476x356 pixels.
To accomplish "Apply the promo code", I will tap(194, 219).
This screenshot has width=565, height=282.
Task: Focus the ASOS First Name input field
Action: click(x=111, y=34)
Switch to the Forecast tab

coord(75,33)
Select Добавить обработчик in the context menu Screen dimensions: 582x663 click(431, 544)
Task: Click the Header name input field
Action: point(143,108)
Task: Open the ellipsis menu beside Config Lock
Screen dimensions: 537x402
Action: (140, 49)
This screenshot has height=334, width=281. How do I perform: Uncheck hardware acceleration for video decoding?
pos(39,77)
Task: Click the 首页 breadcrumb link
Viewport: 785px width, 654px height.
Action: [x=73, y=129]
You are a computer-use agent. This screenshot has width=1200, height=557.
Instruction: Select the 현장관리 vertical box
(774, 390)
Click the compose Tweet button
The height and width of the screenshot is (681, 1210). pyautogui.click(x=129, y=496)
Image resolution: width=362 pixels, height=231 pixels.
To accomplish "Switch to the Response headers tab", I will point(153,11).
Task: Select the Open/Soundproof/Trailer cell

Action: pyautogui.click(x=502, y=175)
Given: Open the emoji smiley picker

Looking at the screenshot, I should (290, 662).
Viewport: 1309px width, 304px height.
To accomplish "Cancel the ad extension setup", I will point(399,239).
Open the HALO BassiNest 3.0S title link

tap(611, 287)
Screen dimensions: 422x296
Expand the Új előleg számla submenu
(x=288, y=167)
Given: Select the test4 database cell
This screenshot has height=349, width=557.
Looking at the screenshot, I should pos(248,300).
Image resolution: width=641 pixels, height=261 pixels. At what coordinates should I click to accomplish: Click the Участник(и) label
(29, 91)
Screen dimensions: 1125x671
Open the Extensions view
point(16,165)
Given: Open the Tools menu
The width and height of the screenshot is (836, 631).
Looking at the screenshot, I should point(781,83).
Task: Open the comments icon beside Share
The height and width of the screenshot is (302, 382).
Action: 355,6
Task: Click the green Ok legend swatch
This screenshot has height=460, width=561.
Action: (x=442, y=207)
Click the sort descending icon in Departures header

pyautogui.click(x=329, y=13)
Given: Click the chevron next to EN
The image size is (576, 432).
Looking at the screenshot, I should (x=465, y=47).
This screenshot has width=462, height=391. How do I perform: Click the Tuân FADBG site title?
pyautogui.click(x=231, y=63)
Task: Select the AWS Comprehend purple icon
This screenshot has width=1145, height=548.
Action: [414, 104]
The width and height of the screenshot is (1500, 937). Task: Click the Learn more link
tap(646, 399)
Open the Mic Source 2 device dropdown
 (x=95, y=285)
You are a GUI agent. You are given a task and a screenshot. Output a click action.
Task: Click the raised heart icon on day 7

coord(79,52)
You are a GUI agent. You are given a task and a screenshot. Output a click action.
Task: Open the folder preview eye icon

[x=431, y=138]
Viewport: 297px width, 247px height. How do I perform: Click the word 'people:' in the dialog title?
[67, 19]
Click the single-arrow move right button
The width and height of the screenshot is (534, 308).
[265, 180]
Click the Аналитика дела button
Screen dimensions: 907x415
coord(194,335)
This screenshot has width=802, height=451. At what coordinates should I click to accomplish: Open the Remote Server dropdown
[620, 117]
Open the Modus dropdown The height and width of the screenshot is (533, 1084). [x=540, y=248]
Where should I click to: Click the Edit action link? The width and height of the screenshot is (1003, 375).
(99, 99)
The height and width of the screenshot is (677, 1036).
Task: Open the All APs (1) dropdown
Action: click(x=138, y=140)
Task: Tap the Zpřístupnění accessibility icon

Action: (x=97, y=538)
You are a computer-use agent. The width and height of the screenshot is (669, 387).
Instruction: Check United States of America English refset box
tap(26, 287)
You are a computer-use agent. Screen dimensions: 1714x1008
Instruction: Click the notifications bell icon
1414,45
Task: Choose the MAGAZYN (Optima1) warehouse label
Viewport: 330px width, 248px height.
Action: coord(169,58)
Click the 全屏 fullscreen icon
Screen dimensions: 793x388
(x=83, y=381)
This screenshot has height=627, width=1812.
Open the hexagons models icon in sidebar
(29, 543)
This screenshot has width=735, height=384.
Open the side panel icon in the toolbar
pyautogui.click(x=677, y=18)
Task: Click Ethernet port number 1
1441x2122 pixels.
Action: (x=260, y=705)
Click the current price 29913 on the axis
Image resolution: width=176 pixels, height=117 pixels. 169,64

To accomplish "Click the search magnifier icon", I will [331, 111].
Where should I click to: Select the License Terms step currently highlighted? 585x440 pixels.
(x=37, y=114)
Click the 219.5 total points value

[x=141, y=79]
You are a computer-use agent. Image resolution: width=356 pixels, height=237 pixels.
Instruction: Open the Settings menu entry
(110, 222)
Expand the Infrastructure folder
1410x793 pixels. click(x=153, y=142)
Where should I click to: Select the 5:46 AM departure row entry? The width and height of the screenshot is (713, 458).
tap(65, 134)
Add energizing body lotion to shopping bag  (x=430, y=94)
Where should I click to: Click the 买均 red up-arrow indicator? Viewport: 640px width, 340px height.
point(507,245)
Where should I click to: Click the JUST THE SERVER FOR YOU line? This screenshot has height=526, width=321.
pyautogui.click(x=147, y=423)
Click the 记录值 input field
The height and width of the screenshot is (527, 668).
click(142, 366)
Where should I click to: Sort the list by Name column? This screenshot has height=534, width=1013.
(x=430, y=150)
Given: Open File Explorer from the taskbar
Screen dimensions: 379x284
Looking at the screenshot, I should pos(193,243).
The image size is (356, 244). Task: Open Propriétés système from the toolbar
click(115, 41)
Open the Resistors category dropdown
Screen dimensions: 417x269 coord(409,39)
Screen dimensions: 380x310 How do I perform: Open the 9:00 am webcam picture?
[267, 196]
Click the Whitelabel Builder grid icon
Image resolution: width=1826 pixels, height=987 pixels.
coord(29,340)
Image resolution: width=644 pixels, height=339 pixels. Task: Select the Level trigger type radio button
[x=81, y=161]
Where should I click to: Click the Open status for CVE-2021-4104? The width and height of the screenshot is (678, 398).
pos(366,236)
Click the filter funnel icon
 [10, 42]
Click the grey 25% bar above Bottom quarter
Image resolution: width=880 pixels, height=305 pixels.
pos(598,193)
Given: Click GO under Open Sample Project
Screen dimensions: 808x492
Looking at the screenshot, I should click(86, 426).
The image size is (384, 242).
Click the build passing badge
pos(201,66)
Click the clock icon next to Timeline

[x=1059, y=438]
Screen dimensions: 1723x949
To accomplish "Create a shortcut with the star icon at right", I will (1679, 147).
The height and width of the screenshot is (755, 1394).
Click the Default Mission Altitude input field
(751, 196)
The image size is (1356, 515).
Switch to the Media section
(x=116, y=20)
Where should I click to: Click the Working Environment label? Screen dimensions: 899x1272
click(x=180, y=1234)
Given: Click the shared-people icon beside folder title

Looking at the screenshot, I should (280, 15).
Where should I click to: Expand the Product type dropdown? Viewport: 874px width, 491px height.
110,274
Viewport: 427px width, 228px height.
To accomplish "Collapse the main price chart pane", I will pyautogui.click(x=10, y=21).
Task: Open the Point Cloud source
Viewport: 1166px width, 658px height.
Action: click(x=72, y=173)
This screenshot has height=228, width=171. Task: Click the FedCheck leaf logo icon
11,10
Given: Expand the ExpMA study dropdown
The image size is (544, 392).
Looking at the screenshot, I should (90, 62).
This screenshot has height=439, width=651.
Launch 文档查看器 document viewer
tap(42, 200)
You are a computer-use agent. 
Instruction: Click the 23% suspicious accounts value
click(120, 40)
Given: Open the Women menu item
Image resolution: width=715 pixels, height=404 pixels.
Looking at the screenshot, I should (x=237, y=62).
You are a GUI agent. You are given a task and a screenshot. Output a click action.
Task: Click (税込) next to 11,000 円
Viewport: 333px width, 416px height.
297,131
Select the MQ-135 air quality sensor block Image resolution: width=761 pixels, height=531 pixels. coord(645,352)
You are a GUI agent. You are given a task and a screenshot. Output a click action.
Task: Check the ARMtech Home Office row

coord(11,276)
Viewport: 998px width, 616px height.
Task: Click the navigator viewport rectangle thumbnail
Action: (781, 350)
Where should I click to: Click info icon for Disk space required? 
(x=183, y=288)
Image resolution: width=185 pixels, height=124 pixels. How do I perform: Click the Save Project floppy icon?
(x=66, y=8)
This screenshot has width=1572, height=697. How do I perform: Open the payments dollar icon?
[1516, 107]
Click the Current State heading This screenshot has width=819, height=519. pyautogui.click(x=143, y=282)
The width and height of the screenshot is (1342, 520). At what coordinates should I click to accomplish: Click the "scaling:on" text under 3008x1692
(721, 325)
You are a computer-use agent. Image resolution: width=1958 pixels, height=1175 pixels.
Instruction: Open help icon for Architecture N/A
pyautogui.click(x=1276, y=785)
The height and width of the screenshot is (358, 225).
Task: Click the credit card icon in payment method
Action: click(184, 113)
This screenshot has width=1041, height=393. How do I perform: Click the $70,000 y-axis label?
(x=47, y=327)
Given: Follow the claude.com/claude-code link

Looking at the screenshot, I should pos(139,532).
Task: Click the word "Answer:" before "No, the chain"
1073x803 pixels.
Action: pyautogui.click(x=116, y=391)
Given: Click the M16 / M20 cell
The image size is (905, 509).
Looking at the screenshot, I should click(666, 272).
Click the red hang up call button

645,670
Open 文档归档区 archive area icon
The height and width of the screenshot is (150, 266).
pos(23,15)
######
▶ DIRECTIONS FOR THIS TASK
Give the records as a numbered list with blank lines omitted, starting with the line that contains "Image resolution: width=644" and going on through the line that contains "Select the MQ-135".

▶ TASK ANSWER
1. Image resolution: width=644 pixels, height=339 pixels. Task: Select the Level trigger type radio button
2. [x=81, y=161]
3. Where should I click to: Click the Open status for CVE-2021-4104? The width and height of the screenshot is (678, 398).
4. pos(366,236)
5. Click the filter funnel icon
6.  [10, 42]
7. Click the grey 25% bar above Bottom quarter
8. Image resolution: width=880 pixels, height=305 pixels.
9. pos(598,193)
10. Given: Click GO under Open Sample Project
11. Screen dimensions: 808x492
12. Looking at the screenshot, I should click(86, 426).
13. The image size is (384, 242).
14. Click the build passing badge
15. pos(201,66)
16. Click the clock icon next to Timeline
17. [x=1059, y=438]
18. Screen dimensions: 1723x949
19. To accomplish "Create a shortcut with the star icon at right", I will (1679, 147).
20. The height and width of the screenshot is (755, 1394).
21. Click the Default Mission Altitude input field
22. (751, 196)
23. The image size is (1356, 515).
24. Switch to the Media section
25. (x=116, y=20)
26. Where should I click to: Click the Working Environment label? Screen dimensions: 899x1272
27. click(x=180, y=1234)
28. Given: Click the shared-people icon beside folder title
29. Looking at the screenshot, I should (280, 15).
30. Where should I click to: Expand the Product type dropdown? Viewport: 874px width, 491px height.
31. 110,274
32. Viewport: 427px width, 228px height.
33. To accomplish "Collapse the main price chart pane", I will pyautogui.click(x=10, y=21).
34. Task: Open the Point Cloud source
35. Viewport: 1166px width, 658px height.
36. Action: click(x=72, y=173)
37. This screenshot has height=228, width=171. Task: Click the FedCheck leaf logo icon
38. 11,10
39. Given: Expand the ExpMA study dropdown
40. The image size is (544, 392).
41. Looking at the screenshot, I should (90, 62).
42. This screenshot has height=439, width=651.
43. Launch 文档查看器 document viewer
44. tap(42, 200)
45. You are a computer-use agent. 
46. Instruction: Click the 23% suspicious accounts value
47. click(120, 40)
48. Given: Open the Women menu item
49. Image resolution: width=715 pixels, height=404 pixels.
50. Looking at the screenshot, I should (x=237, y=62).
51. You are a GUI agent. You are given a task and a screenshot. Output a click action.
52. Task: Click (税込) next to 11,000 円
53. Viewport: 333px width, 416px height.
54. 297,131
55. Select the MQ-135 air quality sensor block Image resolution: width=761 pixels, height=531 pixels. coord(645,352)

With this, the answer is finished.